- WHAT YOU ARE ASKED TO DO -
Every line of the data below is to be written out again exactly.

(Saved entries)

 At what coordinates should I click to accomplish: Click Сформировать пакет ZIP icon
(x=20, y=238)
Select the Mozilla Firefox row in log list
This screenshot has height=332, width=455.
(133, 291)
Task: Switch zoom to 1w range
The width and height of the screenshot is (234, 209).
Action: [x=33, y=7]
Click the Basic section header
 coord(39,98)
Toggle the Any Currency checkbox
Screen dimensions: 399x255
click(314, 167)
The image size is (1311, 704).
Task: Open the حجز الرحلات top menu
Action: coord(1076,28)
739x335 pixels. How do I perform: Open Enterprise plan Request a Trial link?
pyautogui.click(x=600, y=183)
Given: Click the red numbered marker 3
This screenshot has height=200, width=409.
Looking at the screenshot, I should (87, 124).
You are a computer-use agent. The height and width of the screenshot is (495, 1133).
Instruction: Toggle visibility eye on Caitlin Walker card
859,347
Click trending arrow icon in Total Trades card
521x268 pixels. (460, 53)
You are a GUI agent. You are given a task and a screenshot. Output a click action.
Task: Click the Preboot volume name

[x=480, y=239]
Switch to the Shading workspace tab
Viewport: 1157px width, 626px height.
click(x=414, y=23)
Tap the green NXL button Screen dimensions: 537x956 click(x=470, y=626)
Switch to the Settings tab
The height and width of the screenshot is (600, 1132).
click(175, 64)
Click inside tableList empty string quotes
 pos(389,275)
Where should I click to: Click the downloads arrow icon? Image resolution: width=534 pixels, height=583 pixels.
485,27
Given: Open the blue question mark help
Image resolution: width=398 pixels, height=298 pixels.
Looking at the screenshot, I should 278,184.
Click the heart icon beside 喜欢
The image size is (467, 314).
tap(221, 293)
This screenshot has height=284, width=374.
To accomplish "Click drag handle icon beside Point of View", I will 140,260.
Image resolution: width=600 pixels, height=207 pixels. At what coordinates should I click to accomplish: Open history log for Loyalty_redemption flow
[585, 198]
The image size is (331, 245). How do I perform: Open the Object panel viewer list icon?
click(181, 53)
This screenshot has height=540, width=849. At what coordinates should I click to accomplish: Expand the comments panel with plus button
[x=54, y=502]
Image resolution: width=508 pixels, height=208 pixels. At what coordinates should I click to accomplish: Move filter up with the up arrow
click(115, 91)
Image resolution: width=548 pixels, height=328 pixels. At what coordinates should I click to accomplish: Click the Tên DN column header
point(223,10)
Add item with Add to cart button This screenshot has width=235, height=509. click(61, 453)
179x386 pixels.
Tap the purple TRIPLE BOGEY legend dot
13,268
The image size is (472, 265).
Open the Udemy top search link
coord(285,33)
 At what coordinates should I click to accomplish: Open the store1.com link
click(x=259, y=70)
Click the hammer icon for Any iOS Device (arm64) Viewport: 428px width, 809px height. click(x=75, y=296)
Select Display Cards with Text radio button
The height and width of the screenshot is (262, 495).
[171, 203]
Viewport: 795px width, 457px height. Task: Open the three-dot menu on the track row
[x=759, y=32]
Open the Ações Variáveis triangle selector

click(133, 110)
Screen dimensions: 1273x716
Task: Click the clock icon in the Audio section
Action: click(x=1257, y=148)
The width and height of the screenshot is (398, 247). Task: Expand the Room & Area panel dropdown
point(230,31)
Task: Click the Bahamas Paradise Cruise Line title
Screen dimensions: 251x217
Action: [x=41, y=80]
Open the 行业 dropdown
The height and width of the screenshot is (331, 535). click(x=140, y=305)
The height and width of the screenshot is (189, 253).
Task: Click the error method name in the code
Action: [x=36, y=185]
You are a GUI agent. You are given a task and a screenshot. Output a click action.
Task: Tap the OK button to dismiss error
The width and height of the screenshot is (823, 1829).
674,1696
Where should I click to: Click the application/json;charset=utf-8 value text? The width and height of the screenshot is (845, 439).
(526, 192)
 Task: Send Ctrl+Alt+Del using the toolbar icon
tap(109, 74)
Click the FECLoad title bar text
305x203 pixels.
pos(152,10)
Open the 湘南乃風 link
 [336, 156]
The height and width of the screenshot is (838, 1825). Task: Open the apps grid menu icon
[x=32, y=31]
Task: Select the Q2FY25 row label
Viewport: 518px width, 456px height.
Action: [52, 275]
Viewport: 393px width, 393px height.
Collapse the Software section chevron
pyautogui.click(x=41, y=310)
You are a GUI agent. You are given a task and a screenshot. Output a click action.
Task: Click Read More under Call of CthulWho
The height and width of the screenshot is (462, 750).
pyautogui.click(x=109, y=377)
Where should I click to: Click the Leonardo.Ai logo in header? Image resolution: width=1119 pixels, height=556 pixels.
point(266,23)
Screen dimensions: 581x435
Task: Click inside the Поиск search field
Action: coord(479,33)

- ANSWER SECTION -
 At what coordinates should I click to accomplish: Click Сформировать пакет ZIP icon
(x=20, y=238)
Select the Mozilla Firefox row in log list
This screenshot has height=332, width=455.
(133, 291)
Task: Switch zoom to 1w range
The width and height of the screenshot is (234, 209).
Action: [x=33, y=7]
Click the Basic section header
 coord(39,98)
Toggle the Any Currency checkbox
Screen dimensions: 399x255
click(314, 167)
The image size is (1311, 704).
Task: Open the حجز الرحلات top menu
Action: coord(1076,28)
739x335 pixels. How do I perform: Open Enterprise plan Request a Trial link?
pyautogui.click(x=600, y=183)
Given: Click the red numbered marker 3
This screenshot has height=200, width=409.
Looking at the screenshot, I should (87, 124).
You are a computer-use agent. The height and width of the screenshot is (495, 1133).
Instruction: Toggle visibility eye on Caitlin Walker card
859,347
Click trending arrow icon in Total Trades card
521x268 pixels. (460, 53)
You are a GUI agent. You are given a task and a screenshot. Output a click action.
Task: Click the Preboot volume name

[x=480, y=239]
Switch to the Shading workspace tab
Viewport: 1157px width, 626px height.
click(x=414, y=23)
Tap the green NXL button Screen dimensions: 537x956 click(x=470, y=626)
Switch to the Settings tab
The height and width of the screenshot is (600, 1132).
click(175, 64)
Click inside tableList empty string quotes
 pos(389,275)
Where should I click to: Click the downloads arrow icon? Image resolution: width=534 pixels, height=583 pixels.
485,27
Given: Open the blue question mark help
Image resolution: width=398 pixels, height=298 pixels.
Looking at the screenshot, I should 278,184.
Click the heart icon beside 喜欢
The image size is (467, 314).
tap(221, 293)
This screenshot has height=284, width=374.
To accomplish "Click drag handle icon beside Point of View", I will 140,260.
Image resolution: width=600 pixels, height=207 pixels. At what coordinates should I click to accomplish: Open history log for Loyalty_redemption flow
[585, 198]
The image size is (331, 245). How do I perform: Open the Object panel viewer list icon?
click(181, 53)
This screenshot has height=540, width=849. At what coordinates should I click to accomplish: Expand the comments panel with plus button
[x=54, y=502]
Image resolution: width=508 pixels, height=208 pixels. At what coordinates should I click to accomplish: Move filter up with the up arrow
click(115, 91)
Image resolution: width=548 pixels, height=328 pixels. At what coordinates should I click to accomplish: Click the Tên DN column header
point(223,10)
Add item with Add to cart button This screenshot has width=235, height=509. click(61, 453)
179x386 pixels.
Tap the purple TRIPLE BOGEY legend dot
13,268
The image size is (472, 265).
Open the Udemy top search link
coord(285,33)
 At what coordinates should I click to accomplish: Open the store1.com link
click(x=259, y=70)
Click the hammer icon for Any iOS Device (arm64) Viewport: 428px width, 809px height. click(x=75, y=296)
Select Display Cards with Text radio button
The height and width of the screenshot is (262, 495).
[171, 203]
Viewport: 795px width, 457px height. Task: Open the three-dot menu on the track row
[x=759, y=32]
Open the Ações Variáveis triangle selector

click(133, 110)
Screen dimensions: 1273x716
Task: Click the clock icon in the Audio section
Action: click(x=1257, y=148)
The width and height of the screenshot is (398, 247). Task: Expand the Room & Area panel dropdown
point(230,31)
Task: Click the Bahamas Paradise Cruise Line title
Screen dimensions: 251x217
Action: [x=41, y=80]
Open the 行业 dropdown
The height and width of the screenshot is (331, 535). click(x=140, y=305)
The height and width of the screenshot is (189, 253).
Task: Click the error method name in the code
Action: [x=36, y=185]
You are a GUI agent. You are given a task and a screenshot. Output a click action.
Task: Tap the OK button to dismiss error
The width and height of the screenshot is (823, 1829).
674,1696
Where should I click to: Click the application/json;charset=utf-8 value text? The width and height of the screenshot is (845, 439).
(526, 192)
 Task: Send Ctrl+Alt+Del using the toolbar icon
tap(109, 74)
Click the FECLoad title bar text
305x203 pixels.
pos(152,10)
Open the 湘南乃風 link
 [336, 156]
The height and width of the screenshot is (838, 1825). Task: Open the apps grid menu icon
[x=32, y=31]
Task: Select the Q2FY25 row label
Viewport: 518px width, 456px height.
Action: [52, 275]
Viewport: 393px width, 393px height.
Collapse the Software section chevron
pyautogui.click(x=41, y=310)
You are a GUI agent. You are given a task and a screenshot. Output a click action.
Task: Click Read More under Call of CthulWho
The height and width of the screenshot is (462, 750).
pyautogui.click(x=109, y=377)
Where should I click to: Click the Leonardo.Ai logo in header? Image resolution: width=1119 pixels, height=556 pixels.
point(266,23)
Screen dimensions: 581x435
Task: Click inside the Поиск search field
Action: coord(479,33)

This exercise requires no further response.